__Directions__
Every line of the records below that holds the word "Business" belongs in the answer.

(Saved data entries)
________________
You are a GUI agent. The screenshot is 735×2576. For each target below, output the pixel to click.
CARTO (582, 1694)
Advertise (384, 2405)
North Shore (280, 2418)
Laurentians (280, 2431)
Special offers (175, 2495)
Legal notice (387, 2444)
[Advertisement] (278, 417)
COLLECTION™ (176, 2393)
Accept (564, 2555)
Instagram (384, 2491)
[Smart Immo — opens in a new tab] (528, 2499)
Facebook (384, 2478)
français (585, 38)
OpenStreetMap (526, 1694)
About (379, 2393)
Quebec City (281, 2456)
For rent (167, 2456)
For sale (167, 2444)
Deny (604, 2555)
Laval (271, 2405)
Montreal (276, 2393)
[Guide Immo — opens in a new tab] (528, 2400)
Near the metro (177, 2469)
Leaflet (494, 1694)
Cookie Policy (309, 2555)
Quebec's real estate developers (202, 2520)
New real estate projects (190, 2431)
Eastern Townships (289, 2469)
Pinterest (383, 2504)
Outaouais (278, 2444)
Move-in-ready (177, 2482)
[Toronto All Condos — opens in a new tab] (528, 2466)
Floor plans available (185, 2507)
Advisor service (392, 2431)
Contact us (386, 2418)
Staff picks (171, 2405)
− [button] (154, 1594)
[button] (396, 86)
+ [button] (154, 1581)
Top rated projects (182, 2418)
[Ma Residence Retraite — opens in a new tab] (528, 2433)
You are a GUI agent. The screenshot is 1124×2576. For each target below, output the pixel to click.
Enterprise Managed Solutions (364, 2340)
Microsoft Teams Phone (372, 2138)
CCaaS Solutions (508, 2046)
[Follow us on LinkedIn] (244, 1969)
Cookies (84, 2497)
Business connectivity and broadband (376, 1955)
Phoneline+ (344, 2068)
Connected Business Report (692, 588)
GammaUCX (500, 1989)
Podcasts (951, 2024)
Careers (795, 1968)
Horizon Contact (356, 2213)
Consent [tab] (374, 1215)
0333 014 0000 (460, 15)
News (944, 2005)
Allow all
________________
__Result of this exercise__
Business connectivity and broadband (376, 1955)
Connected Business Report (692, 588)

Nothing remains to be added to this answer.